On June 18, 2025, the hacktivist group Predatory Sparrow carried out a large-scale cyberattack on the Iranian crypto exchange Nobitex, stealing over $90 million in digital assets. The entire amount was intentionally destroyed — the funds were transferred to inaccessible crypto wallets with anti-regime messages.
The attack was carried out at night, after which Nobitex confirmed unauthorized access to its reporting infrastructure and hot wallets. The pro-Israeli group Gonjeshke Darande (English Predatory Sparrow) announced responsibility for the attack on the X-profile, threatening to publish internal code and stolen data in 24 hours. According to Elliptic, the hackers were not financially motivated — all funds were sent to *“vanity”* addresses embedded with anti-regime phrases like “F\*ckIRGCterrorists,” which are *cryptographically inaccessible*. This means that the cryptocurrency was intentionally burned to make it unusable.

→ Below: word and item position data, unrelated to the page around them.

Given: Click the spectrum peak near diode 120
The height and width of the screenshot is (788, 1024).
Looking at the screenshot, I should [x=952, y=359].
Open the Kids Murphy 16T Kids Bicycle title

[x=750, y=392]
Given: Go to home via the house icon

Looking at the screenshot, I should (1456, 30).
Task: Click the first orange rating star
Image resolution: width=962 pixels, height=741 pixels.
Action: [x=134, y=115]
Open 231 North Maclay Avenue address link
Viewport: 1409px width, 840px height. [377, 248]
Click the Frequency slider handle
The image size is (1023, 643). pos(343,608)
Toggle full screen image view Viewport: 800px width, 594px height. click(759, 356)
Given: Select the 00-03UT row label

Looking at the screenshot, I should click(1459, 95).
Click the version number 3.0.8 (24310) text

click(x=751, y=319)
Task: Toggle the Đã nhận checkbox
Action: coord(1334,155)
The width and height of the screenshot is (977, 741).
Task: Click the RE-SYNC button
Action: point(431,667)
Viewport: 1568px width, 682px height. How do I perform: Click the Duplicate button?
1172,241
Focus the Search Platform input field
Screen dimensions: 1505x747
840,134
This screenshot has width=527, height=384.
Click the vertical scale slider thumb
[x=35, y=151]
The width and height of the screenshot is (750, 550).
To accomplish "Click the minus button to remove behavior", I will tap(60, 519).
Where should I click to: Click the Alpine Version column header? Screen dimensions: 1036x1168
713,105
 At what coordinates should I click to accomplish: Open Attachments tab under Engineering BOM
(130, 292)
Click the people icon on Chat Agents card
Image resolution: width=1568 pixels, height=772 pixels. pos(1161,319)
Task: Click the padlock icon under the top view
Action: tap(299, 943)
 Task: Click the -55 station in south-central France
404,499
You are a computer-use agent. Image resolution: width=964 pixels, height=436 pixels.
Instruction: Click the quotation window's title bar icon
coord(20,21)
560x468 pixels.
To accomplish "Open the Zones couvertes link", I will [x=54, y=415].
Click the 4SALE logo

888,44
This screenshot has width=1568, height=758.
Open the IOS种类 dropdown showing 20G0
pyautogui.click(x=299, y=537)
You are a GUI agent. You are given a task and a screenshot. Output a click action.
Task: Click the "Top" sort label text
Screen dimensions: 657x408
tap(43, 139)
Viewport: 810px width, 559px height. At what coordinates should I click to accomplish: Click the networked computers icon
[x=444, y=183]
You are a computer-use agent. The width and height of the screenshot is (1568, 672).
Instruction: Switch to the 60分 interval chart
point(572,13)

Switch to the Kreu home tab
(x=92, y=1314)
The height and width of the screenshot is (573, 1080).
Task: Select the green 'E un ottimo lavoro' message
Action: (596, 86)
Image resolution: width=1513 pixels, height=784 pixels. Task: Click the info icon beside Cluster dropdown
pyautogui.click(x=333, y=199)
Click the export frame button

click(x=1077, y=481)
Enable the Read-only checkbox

Nobitex is Iran’s largest crypto exchange, which has previously been linked to government officials, relatives of Ayatollah Khamenei, and businesses affiliated with the Islamic Revolutionary Guard Corps (IRGC). It was used by researchers to launder funds from DiskCryptor and BitLocker operations. Predatory Sparrow also claimed responsibility for a previous attack on Bank Sepah, another key Iranian financial institution. The attacks are clearly political and destructive, not financial.
This attack is the latest step in the ongoing cyber conflict between Israel and Iran. Instead of stealing assets, the hackers committed a show of destruction—a symbolic and technically complex blow to the reputation of Nobitex and the entire Iranian financial cybersector. Governments are increasingly finding that cyberattacks are part of geopolitical pressure and not necessarily for economic gain. This underscores the dangers of a new generation of hacktivist campaigns.